Search code examples
c#webclient

download CSV from google Insight?


I successfully did that before in the past 4-5 maybe 6 months back, but now i see the site has changed .I am able to get the desired search result using HttpWebRequest the issue is with downloading the CSV file.

The download won't work. I reproduced this with WebClient, get all the cookies but still it won't work.

When I do so, I get this in the file

.....meta http-equiv="refresh" content="0; url='http://www.google.com/trends#content=1&geo=US-AL&q=snooker&cmpt=q&hl=en-AU'">

location.replace("http://www.google.com/trends#content\x3d1\x26geo\x3dUS-AL\x26q\x3dsnooker\x26cmpt\x3dq\x26hl\x3den-AU")

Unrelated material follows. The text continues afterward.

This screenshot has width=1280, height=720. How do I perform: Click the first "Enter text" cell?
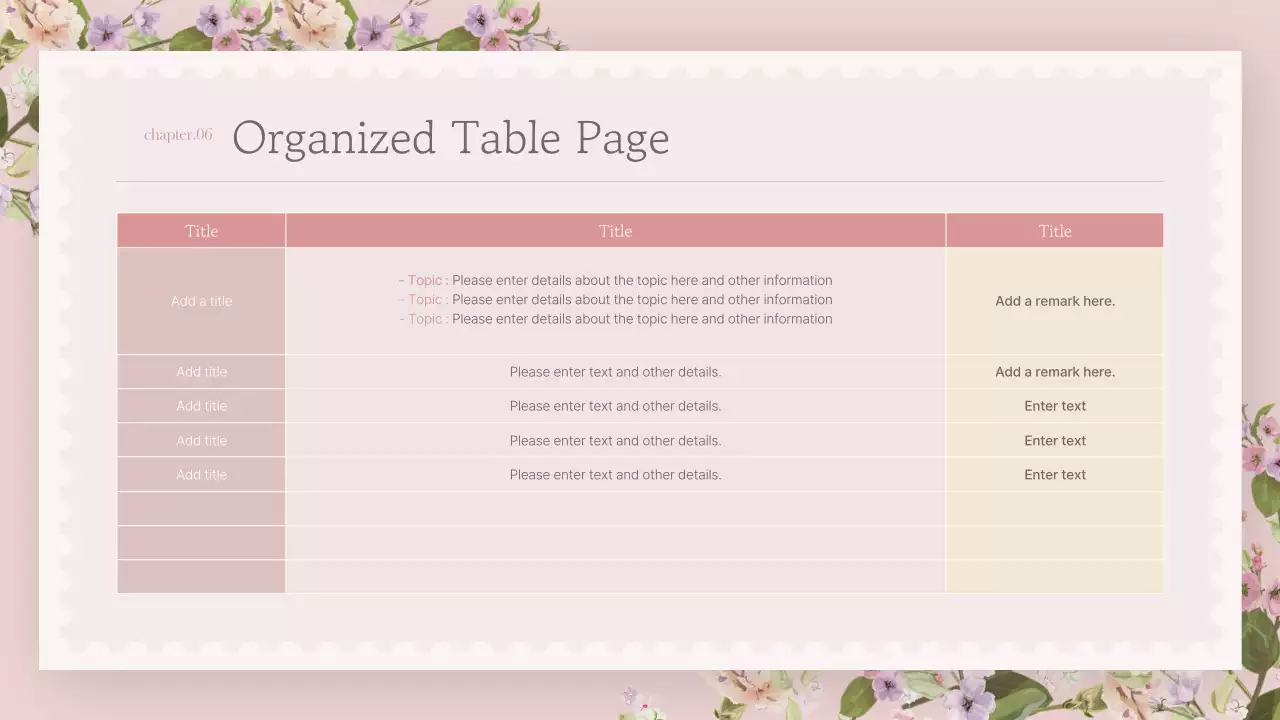[x=1054, y=406]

The code to download file is as follows:

public void downloadsheet(string url, string path)
    {
        try
        {
            using (WebClient client = new WebClient())
            {



                string tmpCookieString = string.Empty;

                string[] array = webBrowser1.Document.Cookie.Split(new char[]
                        {
                            ';'
                        });
                for (int i = 0; i < array.Length; i++)
                {
                    string cookie = array[i];
                    string name = cookie.Split(new char[]
                            {
                                '='
                            })[0];
                    string value = cookie.Substring(name.Length + 1);

                    //client.Headers.Add(name, value);
                    if (i < array.Length - 1)
                    {
                        tmpCookieString = tmpCookieString + name + "=" + value + ";";
                    }
                    else
                    {
                        tmpCookieString = tmpCookieString + name + "=" + value;
                    }
                }

                client.Headers.Add(HttpRequestHeader.Cookie, tmpCookieString);
                client.Headers.Add("Accept", "text/html, application/xhtml+xml, */*");
                client.Headers.Add("User-Agent", "Mozilla/4.0 (compatible; MSIE 8.0; Windows NT 6.1; WOW64; Trident/4.0; SLCC2; .NET CLR 2.0.50727; .NET CLR 3.5.30729; .NET CLR 3.0.30729; Media Center PC 6.0; .NET4.0C; .NET4.0E; InfoPath.2)");
                client.Headers.Add("Accept-Language", "en-US");
                using (FileStream file = File.Create(path))
                {
                    byte[] bytes = client.DownloadData(url);
                    file.Write(bytes, 0, bytes.Length);
                }
            }
        }
        catch (Exception exp_DE)
        {
        }
    }

The url is use is:

http://www.google.com/trends/trendsReport?hl=en-AU&q=snooker&geo=US-AL&cmpt=q&content=1&export=2

If I use WebBrowser control to navigate to the respective link above it does open up a dialogue box..


Solution

  • The problem is the HttpOnly cookies (i.e. SID and HSID) are missing from WebBrowser.Document.Cookie for security purpose.

    Here is the solution:

    [DllImport("wininet.dll", CharSet = CharSet.Auto, SetLastError = true)]
    static extern bool InternetGetCookieEx(string pchURL, string pchCookieName, StringBuilder pchCookieData, ref uint pcchCookieData, int dwFlags, IntPtr lpReserved);
    const int INTERNET_COOKIE_HTTPONLY = 0x00002000;
    
    private static string GetGlobalCookies(string uri)
    {
        uint datasize = 2048;
        StringBuilder cookieData = new StringBuilder((int)datasize);
        if (InternetGetCookieEx(uri, null, cookieData, ref datasize, INTERNET_COOKIE_HTTPONLY, IntPtr.Zero)
            && cookieData.Length > 0)
        {
            return cookieData.ToString();
        }
        else
        {
            return null;
        }
    }
    
    public void downloadsheet(string url, string path)
    {
        try
        {
            using (WebClient client = new WebClient())
            {
                string tmpCookieString = GetGlobalCookies(webBrowser1.Url.AbsoluteUri);
    
                client.Headers.Add(HttpRequestHeader.Cookie, tmpCookieString);
    
                client.Headers.Add("Accept", "text/html, application/xhtml+xml, */*");
                client.Headers.Add("User-Agent", "Mozilla/4.0 (compatible; MSIE 8.0; Windows NT 6.1; WOW64; Trident/4.0; SLCC2; .NET CLR 2.0.50727; .NET CLR 3.5.30729; .NET CLR 3.0.30729; Media Center PC 6.0; .NET4.0C; .NET4.0E; InfoPath.2)");
                client.Headers.Add("Accept-Language", "en-US");
                using (FileStream file = File.Create(path))
                {
                    byte[] bytes = client.DownloadData(url);
                    file.Write(bytes, 0, bytes.Length);
                }
            }
        }
        catch (Exception exp_DE)
        {
        }
    }
    

    Of course, you should sign in your account before calling InternetGetCookieEx.